▸ Page text:
_ _ _ _ _

Tankersly said the tour, which draws an average of about 100 people each year, usually attracts older resi­dents who have lived in the area and never seen the crat­er. She said they have come back "raving about it."

"They have driven past it their whole life and never knew what it was," Tankersly said. "Some would say that they have been to places like Italy and seen things that were thousands of years old. But here you could put your hand on something that was millions of years old."

The impact site, which is believed to have been creat­ed by a blast about 85 million years ago, was first discov­ered in 1891 when State Ge­ologist Eugene Allen Smith noted the unusual nature of the Wetumpka area.

It wasn't until 1998 that David T. King Jr., a profes­sor of geology at Auburn University, headed a re­search team that found the core contained shocked quartz, a material that can only be formed by pressures exerted during an explosion such as a large meteor im­pact.

The research team pub­lished all of its findings, and in 2002, the site was estab­lished as an internationally recognized impact crater.

King returns to the area during the yearly tour to give a lecture about the site, visit­ing the Wetumpka Civic Cen­ter most recently Thursday. Saturday's attendees were treated to a similar presenta­tion from graduate students before embarking on the tour.

Tankersly said the tour is held only once a year be­cause it is a volunteer effort and resources are limited. She said the tour takes place early in the year because the weather is cooperative and the leaves are off the trees.

"You go out there in June and you can't see a thing," Tankersly said.

Chad Ellington, an astrono­my professor at Auburn Montgomery, said he picked up a calendar of events for the area and became in­trigued by the tour.

"Being an astronomy nerd, I'm into these kinds of things," Ellington said.

The professor conducted an impromptu class of his own when he showed other attendees pieces of meteors and meteorites he had ob­tained from places such as Russia and Africa.

Donna Spradley attended the event out of curiosity about her own home in Mar­bury.

"I have huge rocks in my yard that I could swear are from the sea," Spradley said.

She said that sparked her interest in the tour. She had known about the crater and wondered what it looked like. After the tour, she was recit­ing some of the facts she had just learned.

"I enjoyed it," Spradley said. "I like to know about stuff like this."

She said she would be in­terested in making a return trip to the site in the future.

"I feel you could get a lot more out of it if you come again," Spradley said.

_ _ _ _ _

▸ Short problem a: Convert the collection entries, from the line with "Given: Open three-dot menu for RG5000176" through the end of the entries, into a two-column CSV with the columns request and answer. Each row should hold one request and its answer in quoted fields, with line breaks replaced by spaces, and the pictures should be left out.

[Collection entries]
_ _ _ _ _

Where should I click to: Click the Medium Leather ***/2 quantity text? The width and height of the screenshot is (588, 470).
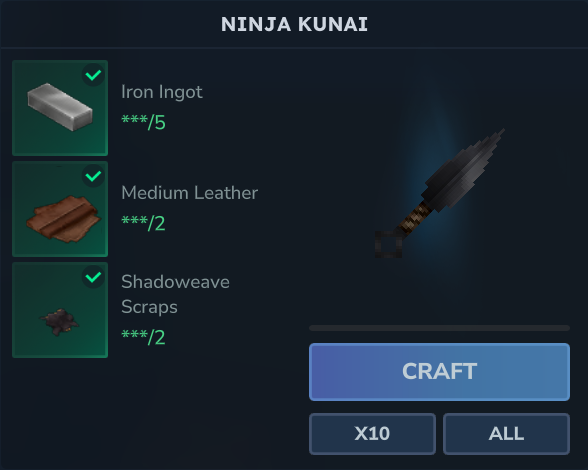coord(143,224)
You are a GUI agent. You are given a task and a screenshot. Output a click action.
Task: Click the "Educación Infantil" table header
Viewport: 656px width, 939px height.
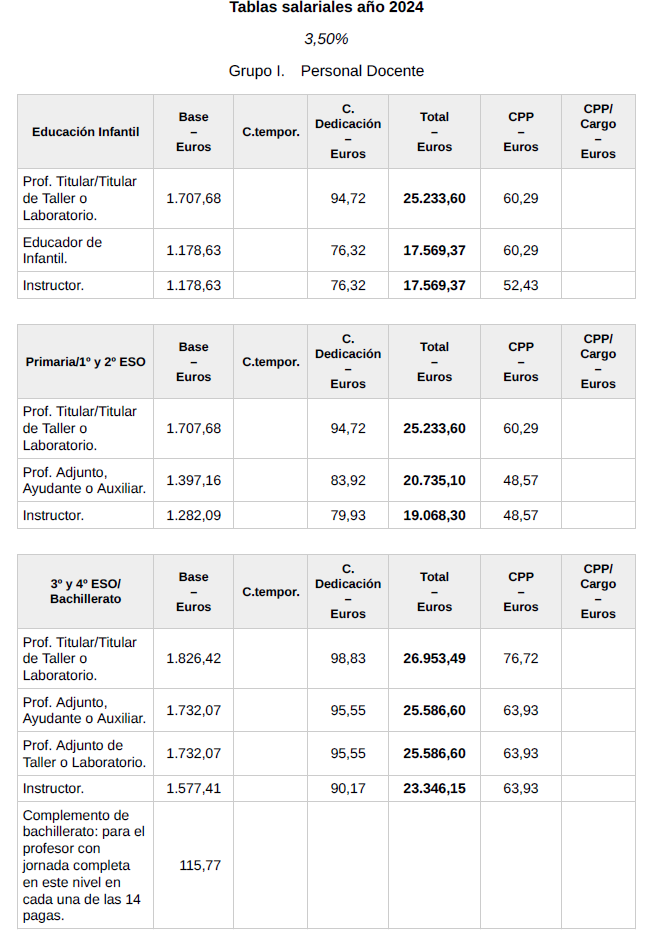[x=85, y=132]
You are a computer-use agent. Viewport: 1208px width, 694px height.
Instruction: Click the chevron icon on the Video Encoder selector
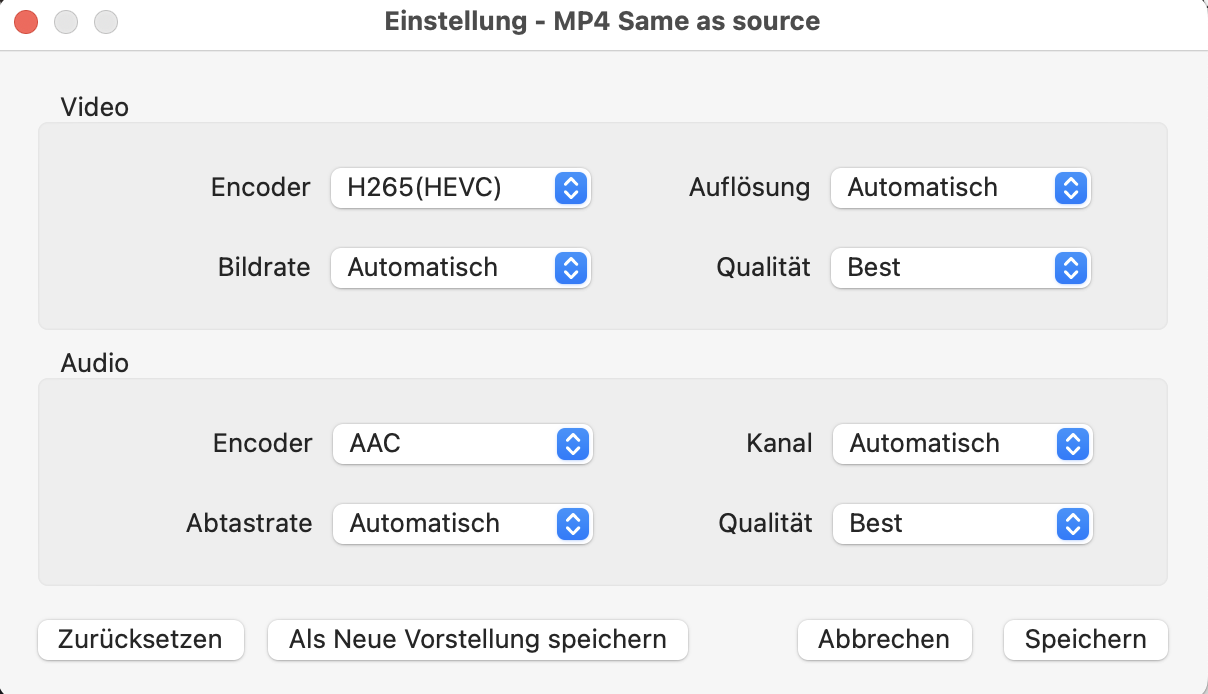coord(570,188)
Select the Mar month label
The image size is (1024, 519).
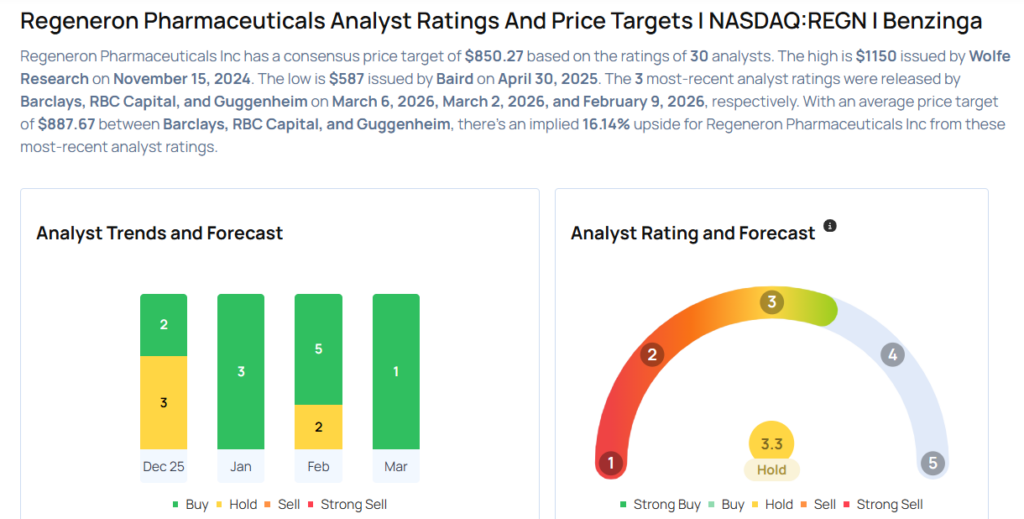395,466
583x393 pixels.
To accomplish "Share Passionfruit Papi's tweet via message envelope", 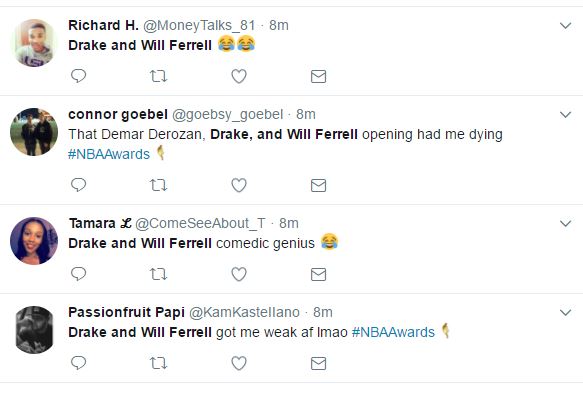I will pyautogui.click(x=318, y=363).
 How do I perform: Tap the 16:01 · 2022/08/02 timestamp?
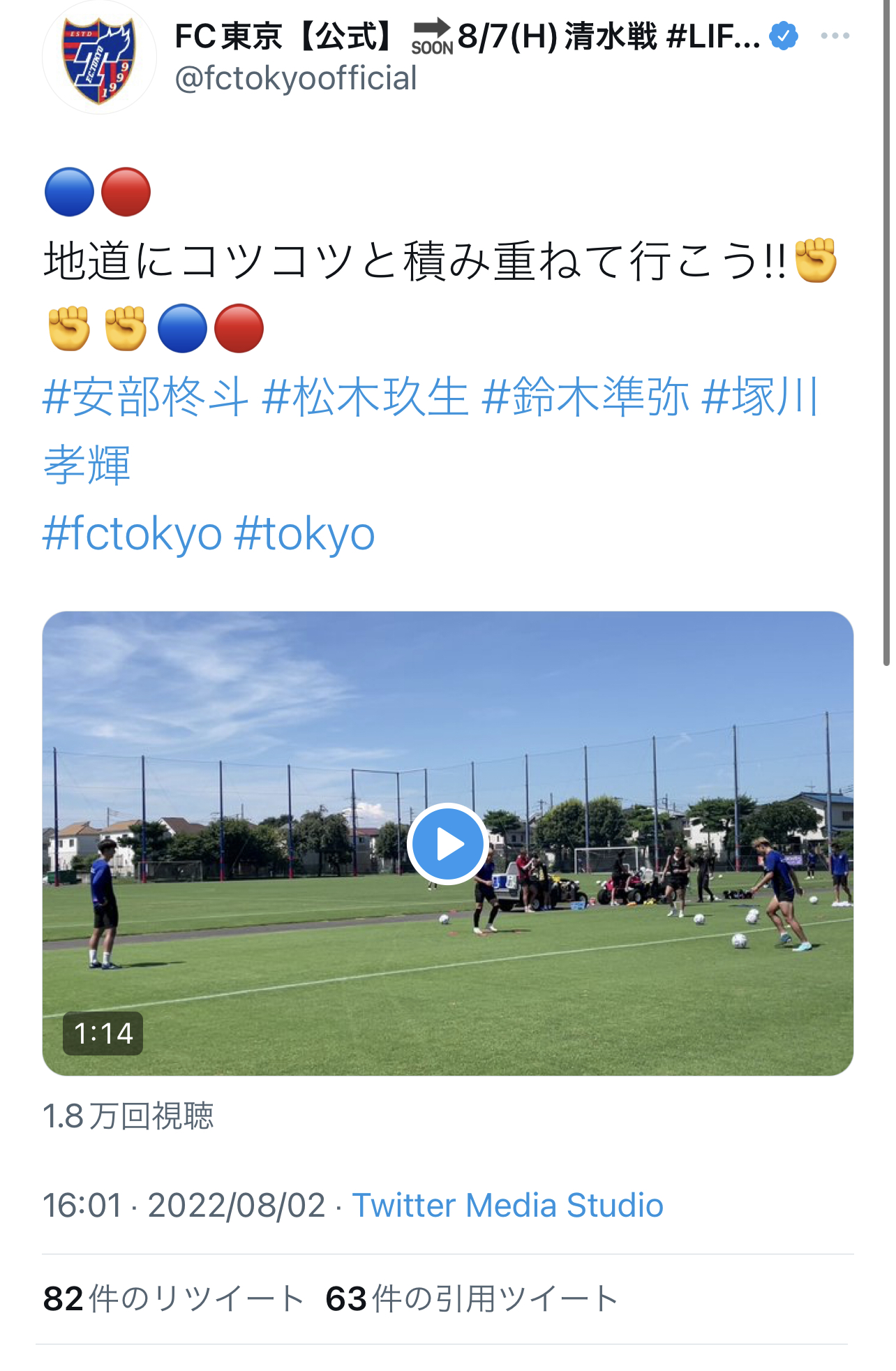point(184,1206)
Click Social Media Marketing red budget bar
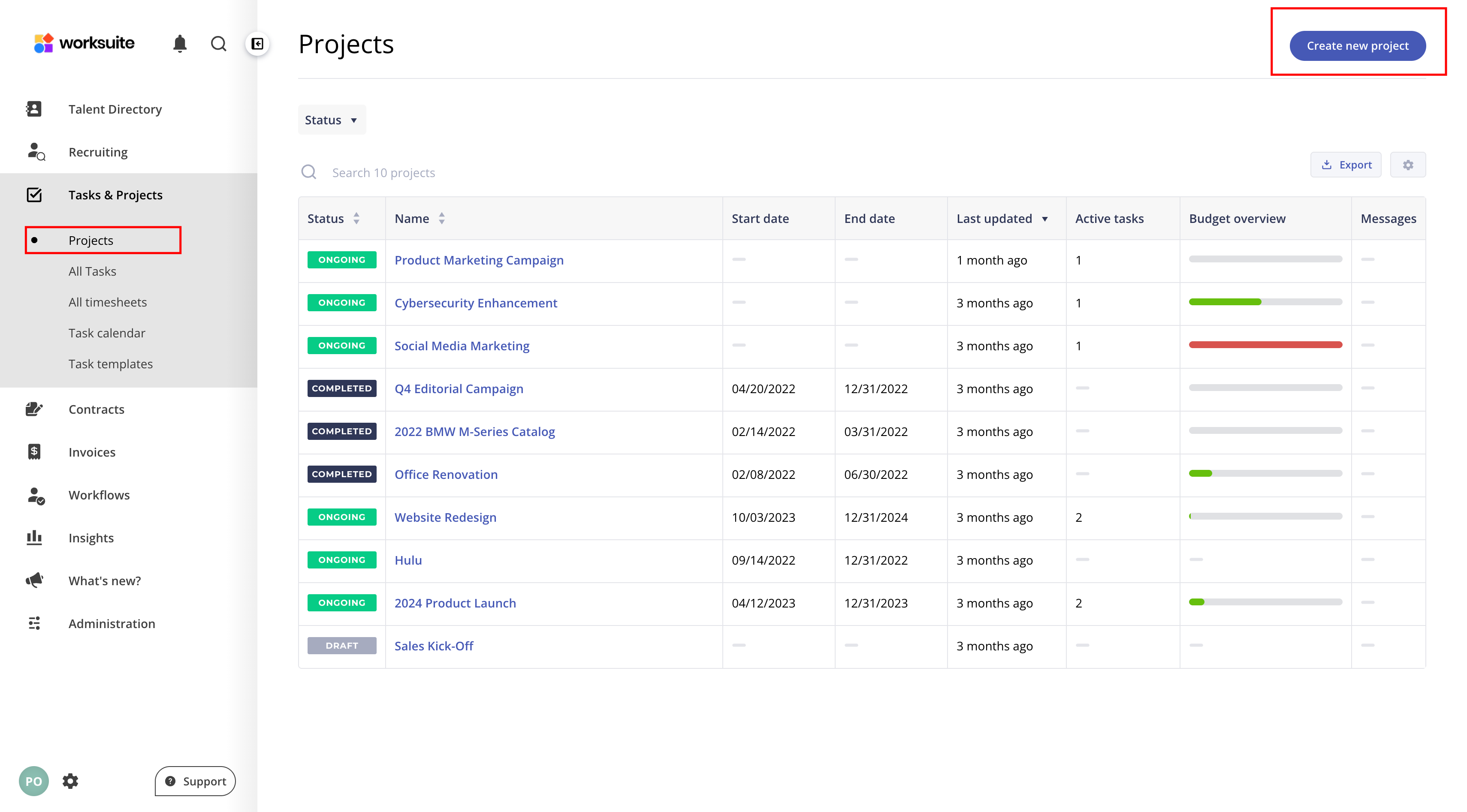 [x=1265, y=345]
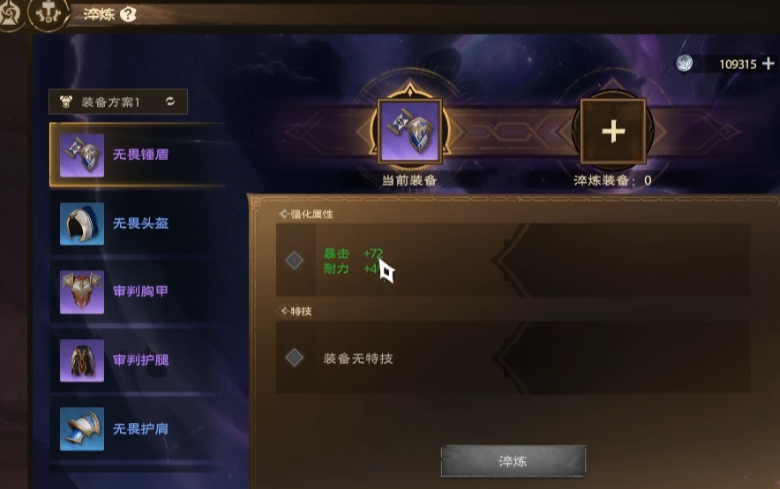Select 无畏锤盾 in the equipment list
This screenshot has width=780, height=489.
pos(137,155)
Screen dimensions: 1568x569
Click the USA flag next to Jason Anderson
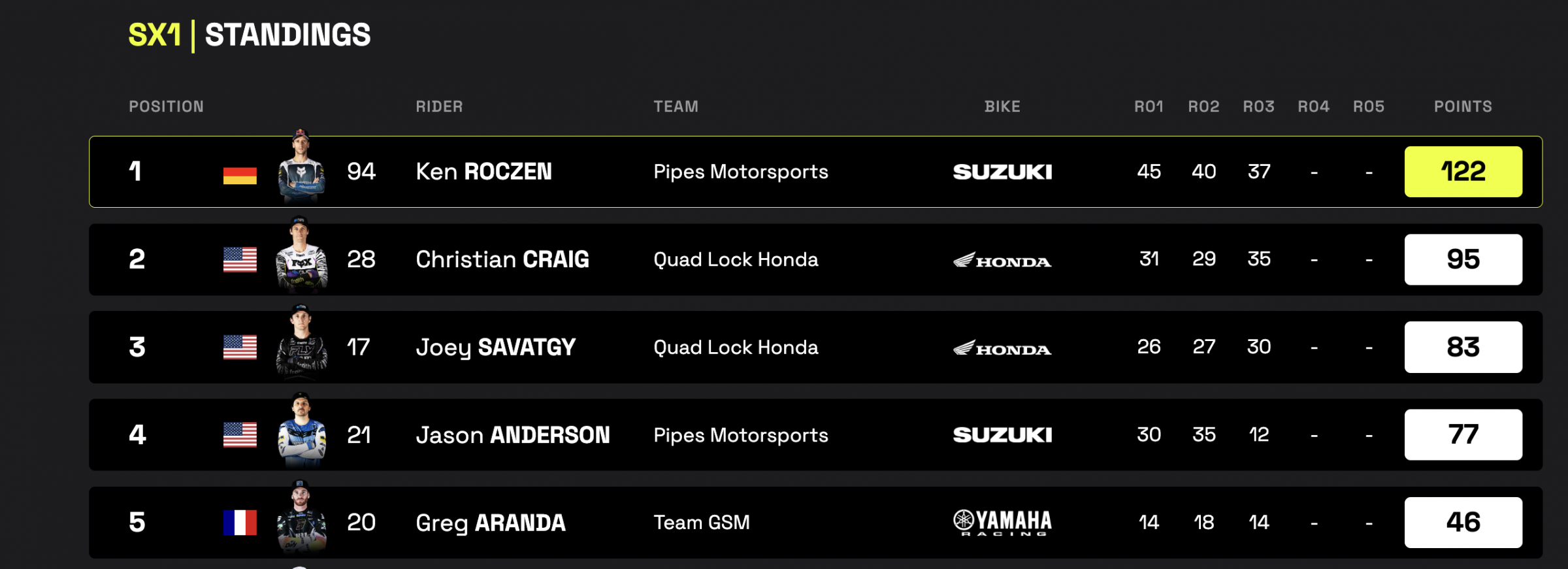pos(241,435)
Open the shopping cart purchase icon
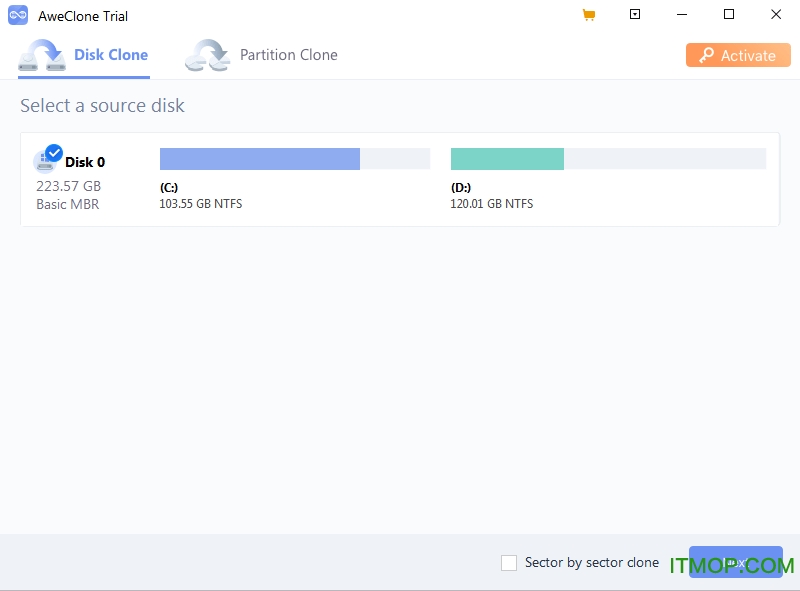800x591 pixels. (588, 15)
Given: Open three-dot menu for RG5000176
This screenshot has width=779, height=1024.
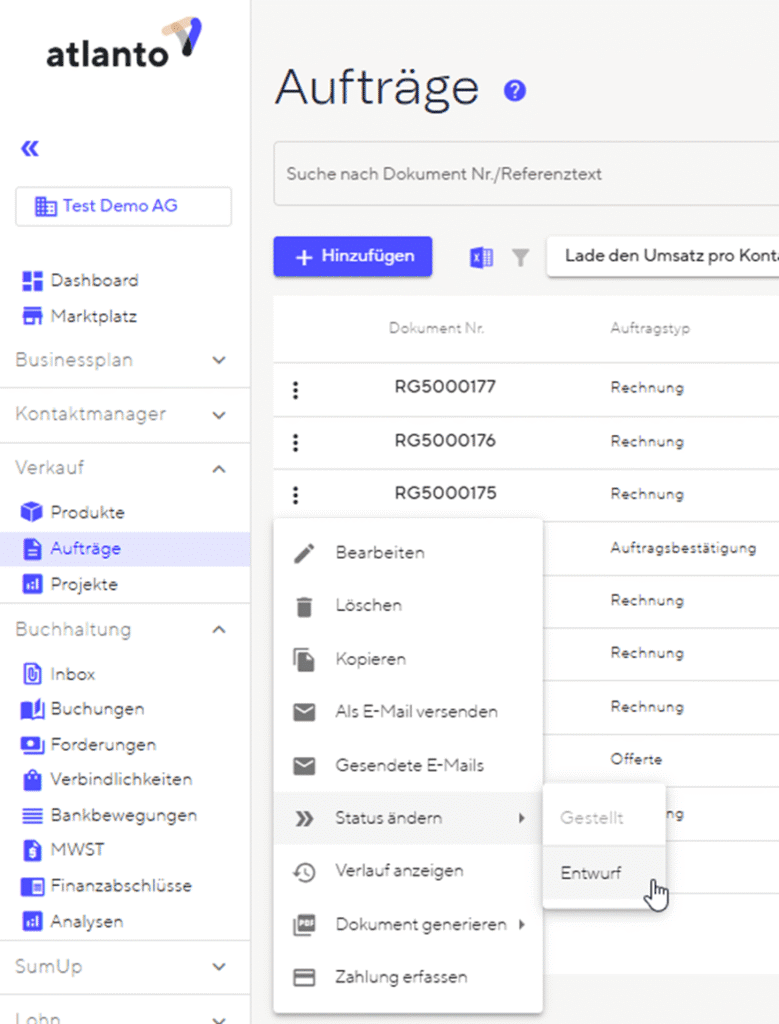Looking at the screenshot, I should pos(295,442).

_ _ _ _ _

▸ Short problem b: Write out the crater tour article from "Tankersly said the tour is" up to and including "home in Mar­bury.", substituting "improvised" for "impromptu".

▸ Correct response a:
request,answer
"Given: Open three-dot menu for RG5000176 This screenshot has width=779, height=1024.","Looking at the screenshot, I should pos(295,442)."

▸ Correct response b:
Tankersly said the tour is held only once a year be­cause it is a volunteer effort and resources are limited. She said the tour takes place early in the year because the weather is cooperative and the leaves are off the trees.

"You go out there in June and you can't see a thing," Tankersly said.

Chad Ellington, an astrono­my professor at Auburn Montgomery, said he picked up a calendar of events for the area and became in­trigued by the tour.

"Being an astronomy nerd, I'm into these kinds of things," Ellington said.

The professor conducted an improvised class of his own when he showed other attendees pieces of meteors and meteorites he had ob­tained from places such as Russia and Africa.

Donna Spradley attended the event out of curiosity about her own home in Mar­bury.